Entradas para localizar palabras y elementos
============================================================
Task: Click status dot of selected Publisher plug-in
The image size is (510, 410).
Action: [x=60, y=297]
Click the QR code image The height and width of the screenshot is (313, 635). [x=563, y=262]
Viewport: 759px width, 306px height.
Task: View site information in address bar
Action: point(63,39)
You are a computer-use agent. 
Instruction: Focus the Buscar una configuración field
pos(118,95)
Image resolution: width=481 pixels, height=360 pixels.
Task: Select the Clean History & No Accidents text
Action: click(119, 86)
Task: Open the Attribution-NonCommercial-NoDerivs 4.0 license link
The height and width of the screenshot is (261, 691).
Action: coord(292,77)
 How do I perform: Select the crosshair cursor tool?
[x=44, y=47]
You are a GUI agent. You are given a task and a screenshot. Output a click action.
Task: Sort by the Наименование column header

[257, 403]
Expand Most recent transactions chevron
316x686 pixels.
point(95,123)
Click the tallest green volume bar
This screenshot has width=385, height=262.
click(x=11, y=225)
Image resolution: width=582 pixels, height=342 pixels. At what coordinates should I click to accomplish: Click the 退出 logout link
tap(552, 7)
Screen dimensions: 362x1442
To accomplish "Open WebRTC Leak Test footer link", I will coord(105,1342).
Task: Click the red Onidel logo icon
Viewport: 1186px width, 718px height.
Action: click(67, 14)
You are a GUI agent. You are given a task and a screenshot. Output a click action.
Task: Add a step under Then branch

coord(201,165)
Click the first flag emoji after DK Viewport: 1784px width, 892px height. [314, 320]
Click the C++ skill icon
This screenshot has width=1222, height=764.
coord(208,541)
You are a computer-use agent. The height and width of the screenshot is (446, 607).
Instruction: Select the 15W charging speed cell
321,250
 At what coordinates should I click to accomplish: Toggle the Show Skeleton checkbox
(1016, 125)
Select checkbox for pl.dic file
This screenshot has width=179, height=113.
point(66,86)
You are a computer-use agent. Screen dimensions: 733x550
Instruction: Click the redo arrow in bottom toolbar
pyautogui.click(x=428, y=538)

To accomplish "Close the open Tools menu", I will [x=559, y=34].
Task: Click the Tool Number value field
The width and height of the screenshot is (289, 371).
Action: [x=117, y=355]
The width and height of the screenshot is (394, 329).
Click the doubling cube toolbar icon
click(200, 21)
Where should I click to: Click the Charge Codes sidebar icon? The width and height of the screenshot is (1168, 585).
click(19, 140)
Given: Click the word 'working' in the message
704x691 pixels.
============================================================
¿Puedes devolver todos los ítems de arriba repitiendo cada línea sin cambiar nada?

§ **Resultado completo**
Task: Click status dot of selected Publisher plug-in
The image size is (510, 410).
Action: [x=60, y=297]
Click the QR code image The height and width of the screenshot is (313, 635). [x=563, y=262]
Viewport: 759px width, 306px height.
Task: View site information in address bar
Action: point(63,39)
You are a computer-use agent. 
Instruction: Focus the Buscar una configuración field
pos(118,95)
Image resolution: width=481 pixels, height=360 pixels.
Task: Select the Clean History & No Accidents text
Action: click(119, 86)
Task: Open the Attribution-NonCommercial-NoDerivs 4.0 license link
The height and width of the screenshot is (261, 691).
Action: coord(292,77)
 How do I perform: Select the crosshair cursor tool?
[x=44, y=47]
You are a GUI agent. You are given a task and a screenshot. Output a click action.
Task: Sort by the Наименование column header

[257, 403]
Expand Most recent transactions chevron
316x686 pixels.
point(95,123)
Click the tallest green volume bar
This screenshot has width=385, height=262.
click(x=11, y=225)
Image resolution: width=582 pixels, height=342 pixels. At what coordinates should I click to accomplish: Click the 退出 logout link
tap(552, 7)
Screen dimensions: 362x1442
To accomplish "Open WebRTC Leak Test footer link", I will coord(105,1342).
Task: Click the red Onidel logo icon
Viewport: 1186px width, 718px height.
Action: click(67, 14)
You are a GUI agent. You are given a task and a screenshot. Output a click action.
Task: Add a step under Then branch

coord(201,165)
Click the first flag emoji after DK Viewport: 1784px width, 892px height. [314, 320]
Click the C++ skill icon
This screenshot has width=1222, height=764.
coord(208,541)
You are a computer-use agent. The height and width of the screenshot is (446, 607).
Instruction: Select the 15W charging speed cell
321,250
 At what coordinates should I click to accomplish: Toggle the Show Skeleton checkbox
(1016, 125)
Select checkbox for pl.dic file
This screenshot has width=179, height=113.
point(66,86)
You are a computer-use agent. Screen dimensions: 733x550
Instruction: Click the redo arrow in bottom toolbar
pyautogui.click(x=428, y=538)

To accomplish "Close the open Tools menu", I will [x=559, y=34].
Task: Click the Tool Number value field
The width and height of the screenshot is (289, 371).
Action: [x=117, y=355]
The width and height of the screenshot is (394, 329).
Click the doubling cube toolbar icon
click(200, 21)
Where should I click to: Click the Charge Codes sidebar icon? The width and height of the screenshot is (1168, 585).
click(19, 140)
Given: Click the word 'working' in the message
704x691 pixels.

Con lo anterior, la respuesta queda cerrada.